There are 3 types of guys that come into my office that think I want to have sex with them. The opiate treatment/detox patients, the lonely old men who take Viagra/Cialis, and the d-baggy married men who get Hep-C/HIV from cheating on wives with pay-dates. Nothing against having medical issues, or I guess mental health issues (you can't help it if your neurons are outta control), or being 50 years older than me . . . . but it's not you . . . .it's me.

  1. I have a hard time empathizing/sympathizing/justifying hardcore substance abuse. It's annoying, destructive, unflattering, expensive. I know it's a mental illness ultimately, but it's preventable and therefore it's your fault. Harsh?
  2. Wrinkly old people are cute, cute like babies are cute: They're both kinda funky looking and you wanna squeeze em, but not too hard cuz their bodies are fragile. However 60+ yr-olds on meds to make your shriveled wiener functional is not something i ever want to see or experience for myself. Personal preference, it's just not for me.
  3. There's nothing more unattractive than chauvinism and unnecessary arrogance. Again my personal preference. Take those 2 and add lying, cheating, and some irreversible communicable diseases and you are by far the furthest thing imaginable i'd be interested in. I don't care if you're wicked hot, unless you're Johnny Depp or Jude Law, I can't humor your hot mess. Oh I forgot, cheating on yer wifey with a small-town hooker ≠ my affection.
  4. Lack of common sense is a big annoyance. All 3 types lack this.
Everything's been pretty harmless, a few random comments here and there, a lot of stares in my direction. I must sound so vain, but really this is just annoying. I don't like to be bothered when I work, not by patients, not by my coworkers, not even my bosses! I just like to go and do my job, not deal with bullshit and then call it a day. I'm good at my job and like it most of the time, but i work in a place where it's kind of impossible to mix business with pleasure unless it's a corporate ninny event where i get drunk with my bosses and coworkers.



So here's the kicker:
I was at work this past Tuesday and a delivery man from a local classy florist came in full-arm with a vase stacked with a dozen red roses. Every woman in the office gave the look "oh are those for me, how romantic." - My initial reaction, was more along the lines . . ."fuck i'm gonna have to smell those for the rest of the day, sneeze and get a headache, and i'm glad no one sends me that crap." I really thought it was someone's anniversary or birthday or something because people's husbands do that kind of stereotypical special moment stuff.

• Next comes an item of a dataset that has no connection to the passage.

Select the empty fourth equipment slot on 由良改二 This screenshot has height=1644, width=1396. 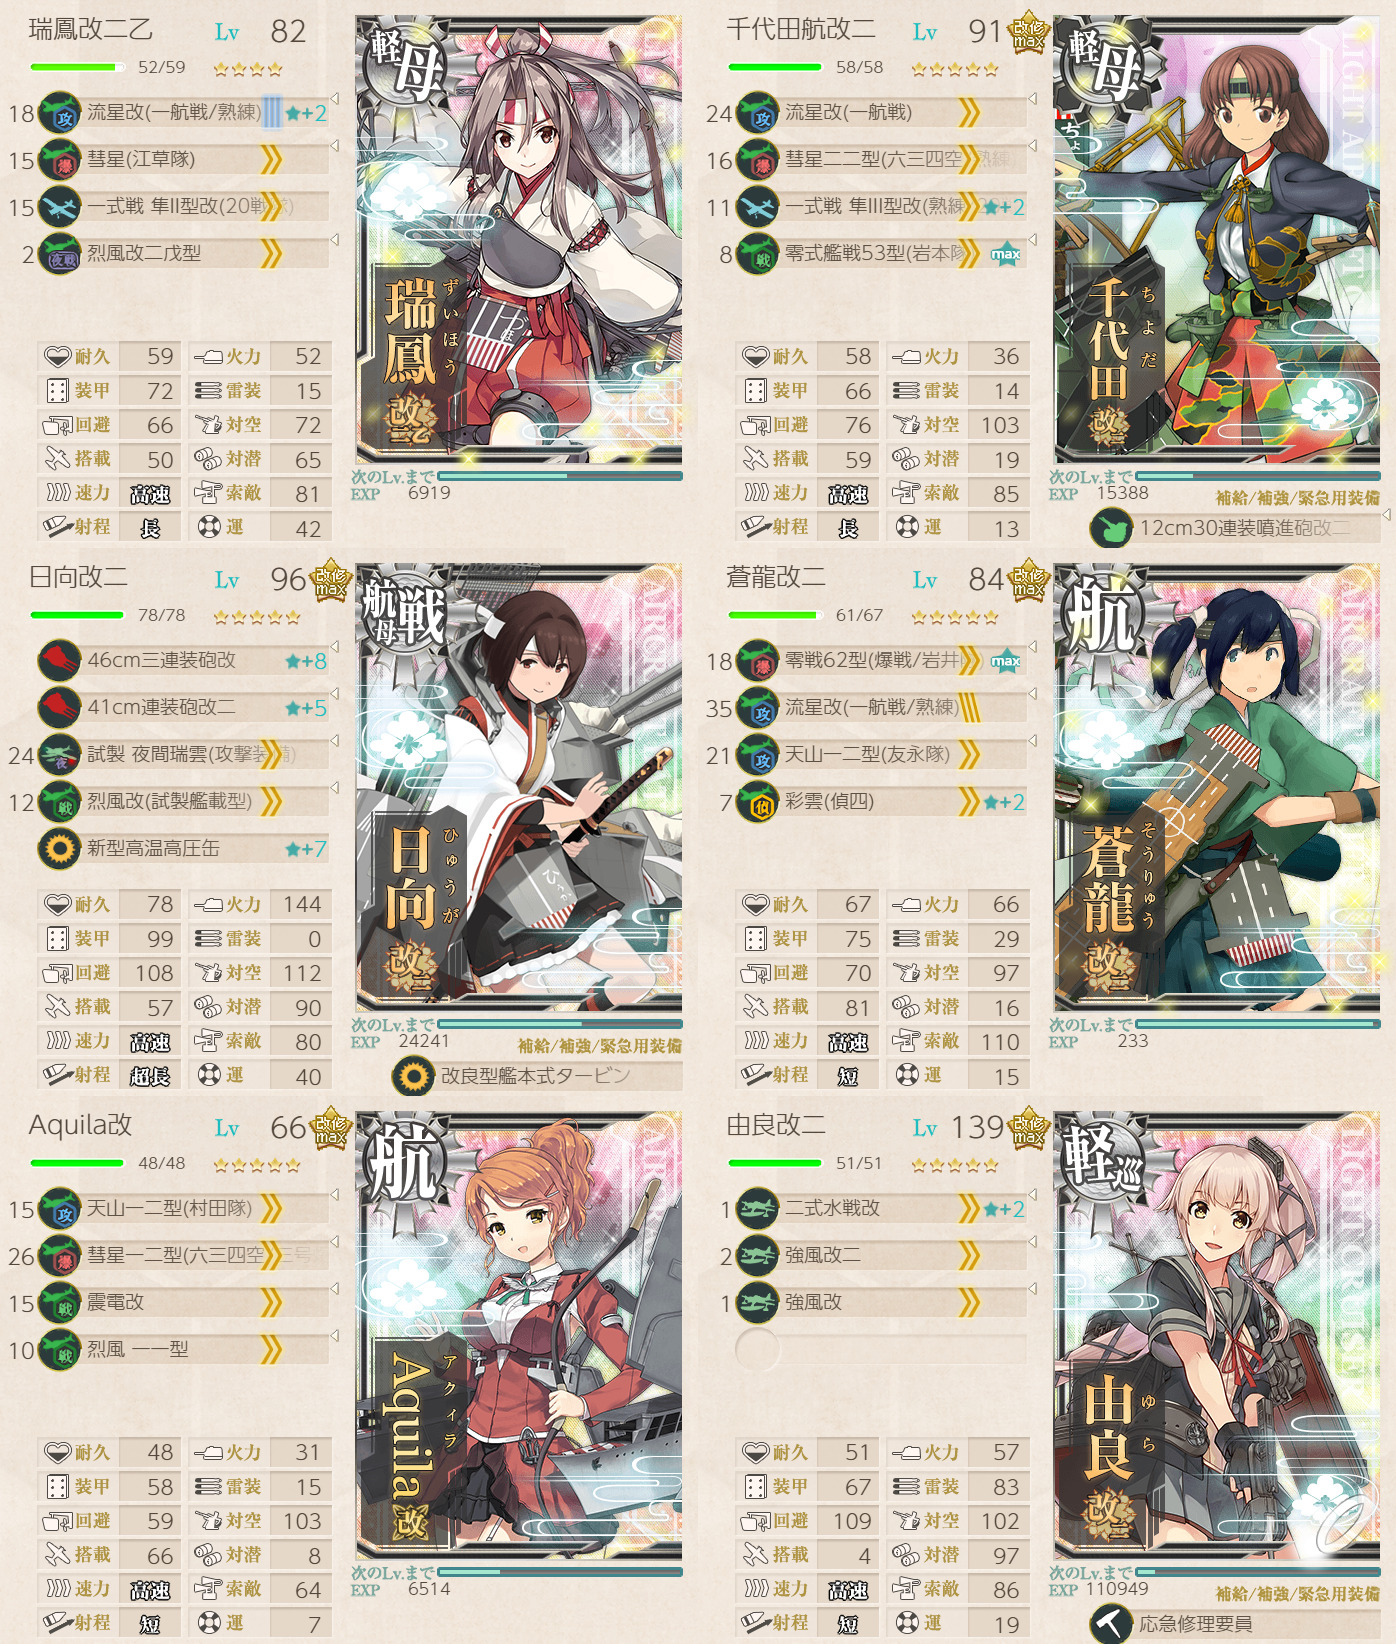tap(880, 1350)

I was just about to get back to my normal internal work monologue, when my thoughts were interrupted by:

"Delivery for Mia."
To which i immediately forcefully replied, "Nope!"

This aesthetically not so aromatically pleasing presentation was placed directly in front of my rouging face. I thought, who'd have the nerve to do this? Everyone knows not only am i allergic to smelly flowers, but i think gifting cut flowers is a complete waste of money and kinda says "here's something generic, because that's how i think you are." No? I'd prefer a plant over flowers any day, even an "Edible Arrangement" has more useful purpose - it's kinda cutely constructed and everyone loves flower-shaped pineapple slices and melon balls and alas, you can eat it! But flowers . . .you just sit, sneeze, and watch them slowly die, how thoughtful.....
Seriously WTF?
Honestly, I had a quick blip of excitement of who this person could be, because it was completely surprising . . . .. and then it was smothered almost instantly. I knew exactly who they were from without even glancing at the card. Gross. And then i read the card and wanted to vomit, again. Here it is, it was too ridiculous for me not to share.
***Name of actual person covered because of HIPPA confidentiality laws and by the 0.000000001% chance this old dude will read my blog and come and murder me at my office.